Considero-os hoje, embora cada um em sua banda, a ponta alta do gráfico musical
brasileiro. Foi, sem dúvida alguma, uma das bandas que mais influenciou
gerações e que partilhou de uma herança “irreencarnável”, vulnerável apenas às
suas próprias vozes. Seria ainda possível vê-los de braços dados e entrelaçados
em suas canções, que lhes parecem tão suas?
Maria Bethânia, a abelha-rainha, que ao mesmo tempo que
destila um mel salivado de seu timbre, crava-nos na pele um ferrão de ardor
incomparável ao assinar suas interpretações. Gilberto Gil, o expresso
inviolável da canção, a gênese de uma composição quase que escrita só pela alma
e os pés desnudos no chão, em suas ranhuras. Gal Costa, a nascente de um futuro
que se recristaliza a todo período, uma água em que a fortuna é a jovialidade,
a derradeira sensação do mais belo entoado dos cantos. Caetano Veloso, uma
inspiração que beira a incredulidade, e que toca no divino, a bipolaridade das
cordas, a composição dos rios miscigenados e o tom dos mais nobres e simples
dos tons.

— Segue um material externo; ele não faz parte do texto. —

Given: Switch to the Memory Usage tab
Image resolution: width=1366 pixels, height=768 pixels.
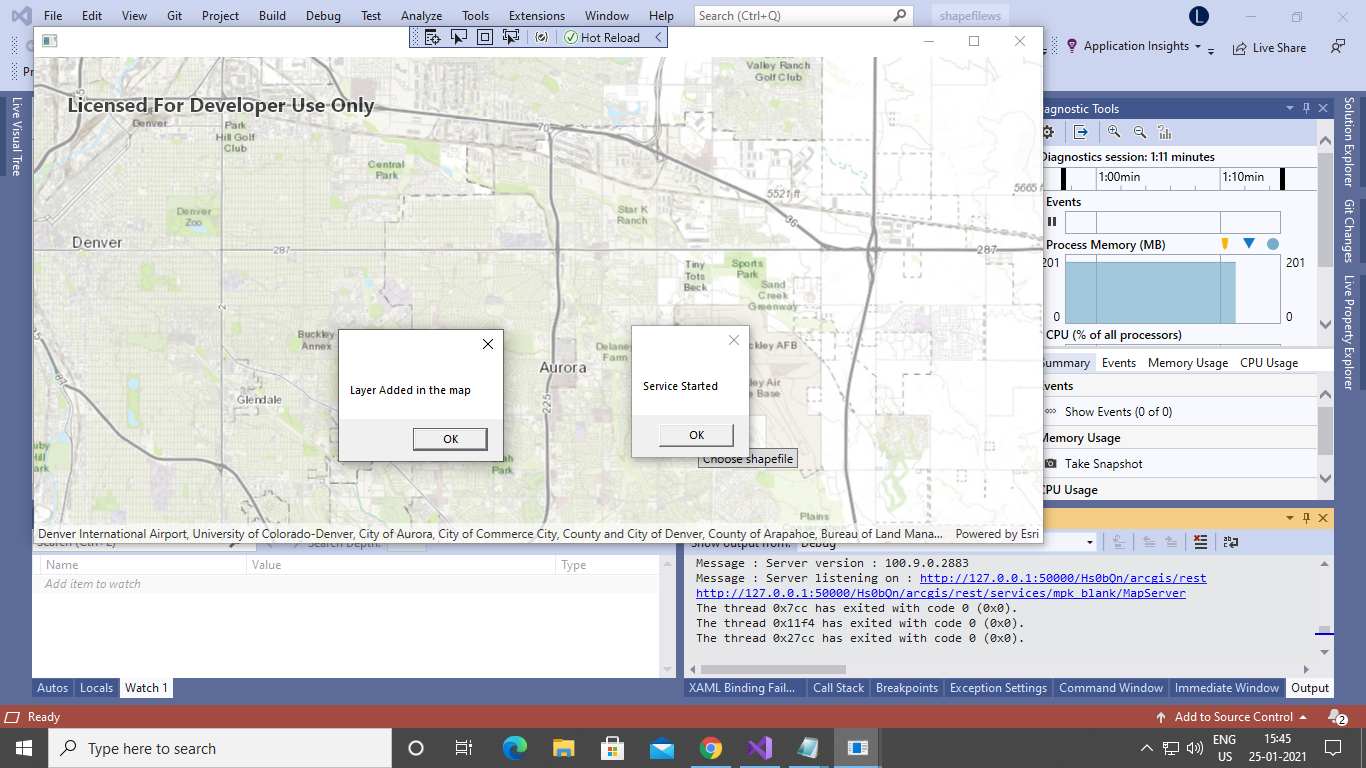Looking at the screenshot, I should point(1187,362).
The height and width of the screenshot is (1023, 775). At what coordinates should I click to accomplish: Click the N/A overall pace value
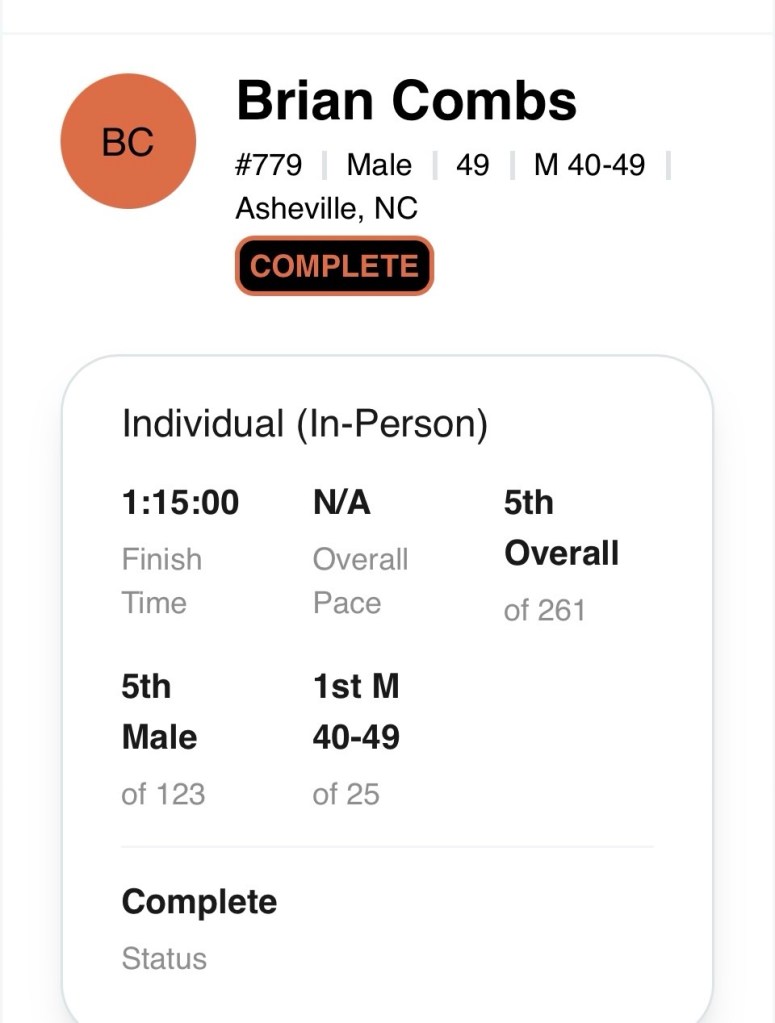pyautogui.click(x=342, y=503)
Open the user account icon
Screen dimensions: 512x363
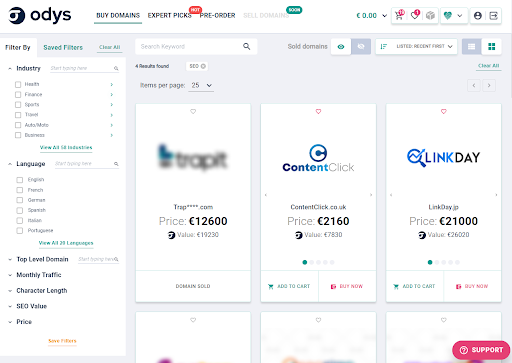[478, 16]
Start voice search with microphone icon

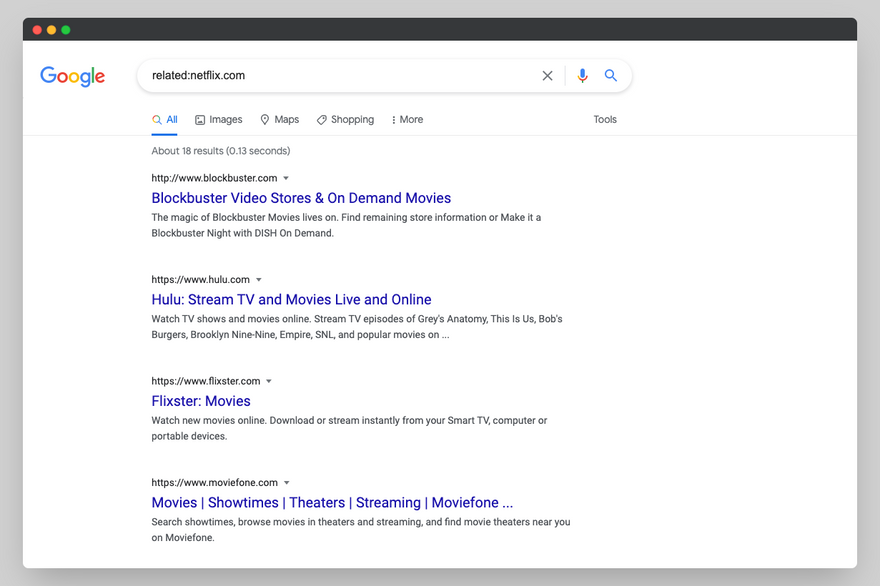pyautogui.click(x=582, y=76)
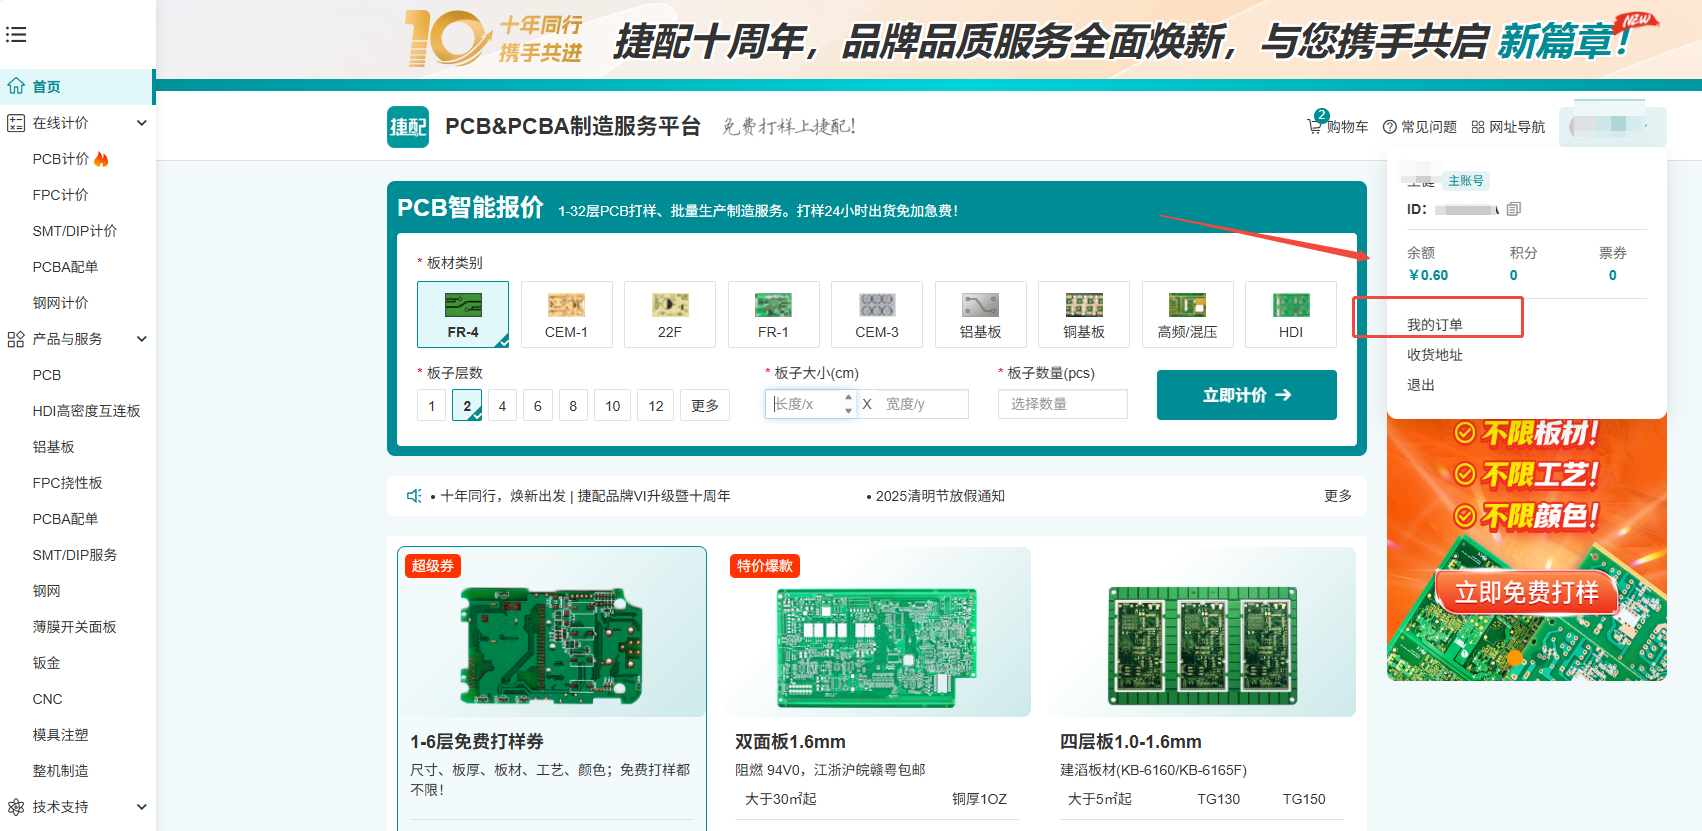Click the 捷配 logo icon
Screen dimensions: 1702x831
[408, 127]
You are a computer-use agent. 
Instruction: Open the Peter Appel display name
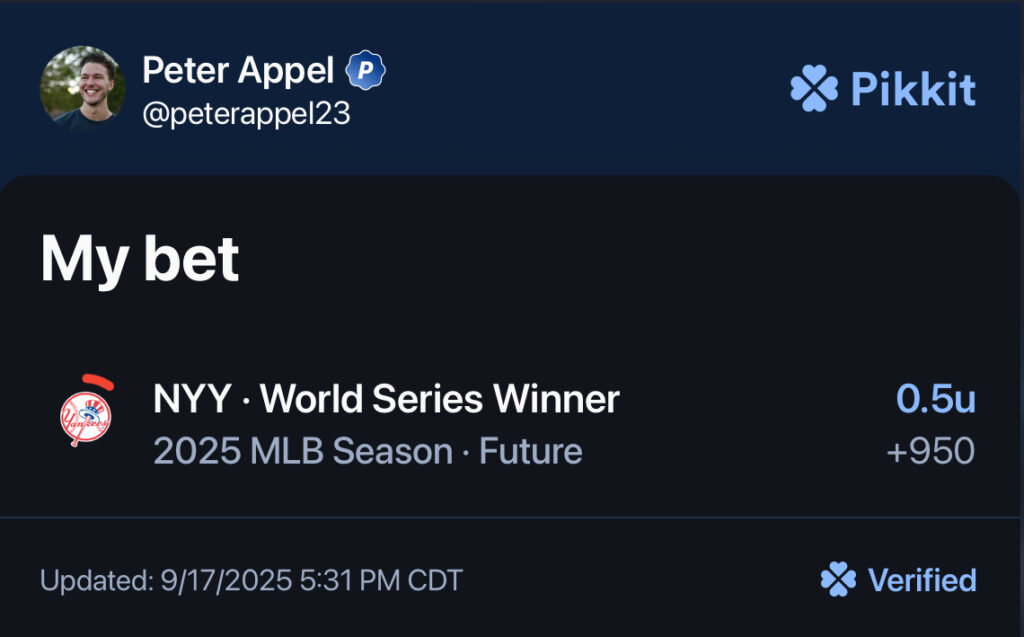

Juntos, tornaram-se o salmo da Bahia em mundos!
O fato é, o grupo dos anos 70, da jazzística hippie e, as
guitarras tropicalistas e os regionalismos, empedrou-se em um LP incomparável
para a música brasileira. Em 1976 nasceu o filho da transa de quatro bálsamos
assexuados entre si e completamente gozadores ao leito da voz do outro.
Completavam-se como os mais belos dos belos.
Entre canções de Caetano e Gil, eis que surgiram as drágeas
mais doces e embriagáveis daquele disco. Milton Nascimento e Herivelto Martins
tinham o espaço de suas composições nas contas de cada guia dos Bárbaros.
Umbigos de fora, turbantes, cabeleiras e pés descalços.
Vieram os documentários, naquela mesma década e em 2002 o ressurgimento da
barbárie mais célebre e justa da MPB. Os quatro estavam de volta no jogral
daquele mesmo álbum. Ao som do mar de Copacabana, e do arvoredo do Ibirapuera.
Nas câmeras de Andrucha Waddington e na voz daquela multidão, as colossais
canções retomavam o posto inicial. Sem umbigo de fora, desta vez, com o tal
reinado e o tal respeito merecido!
A cena mais bela disso tudo transpassava ao período dos
Deuses. Gal e Bethânia encontravam-se a sós, em frente ao sorriso lacrimejado
de Gil e Caetano, no mais “Esotérico” dos passos. Em dobradas literárias, em
sorrisos emblemáticos, na suavidade e na liberdade daquele som, as
incomparáveis e volumosas vozes adentravam-se frente a frente. Um tântrico ato
ecumênico e sexual entre as mais belas vozes do Brasil. Gal e Bethânia
devoravam-se olho a olho com venustidade.
Quando, novamente, o som insaciável e que em momentos
suponho fartar-nos de saudade, voltará ao terceiro ato?
Carreiras vivem em tempos, voltam-se aos próprios, em
estilos trotados cada um em seu caminho. Gil está no palco de Bethânia, nas
divisões de suas interpretações. Caetano, eis a reverência na direção do “Recanto”
de Gal Costa. Cada homem, está de volta ao seu lar, no coração interminável de
suas mulheres. É assim que vivem os mais Doces Bárbaros! Ora na arena, ora a
arena em si.
Eu não sei, mas teria morrido pagão se não tivesse-os
conhecido em quatro lados, enquanto eram quatro!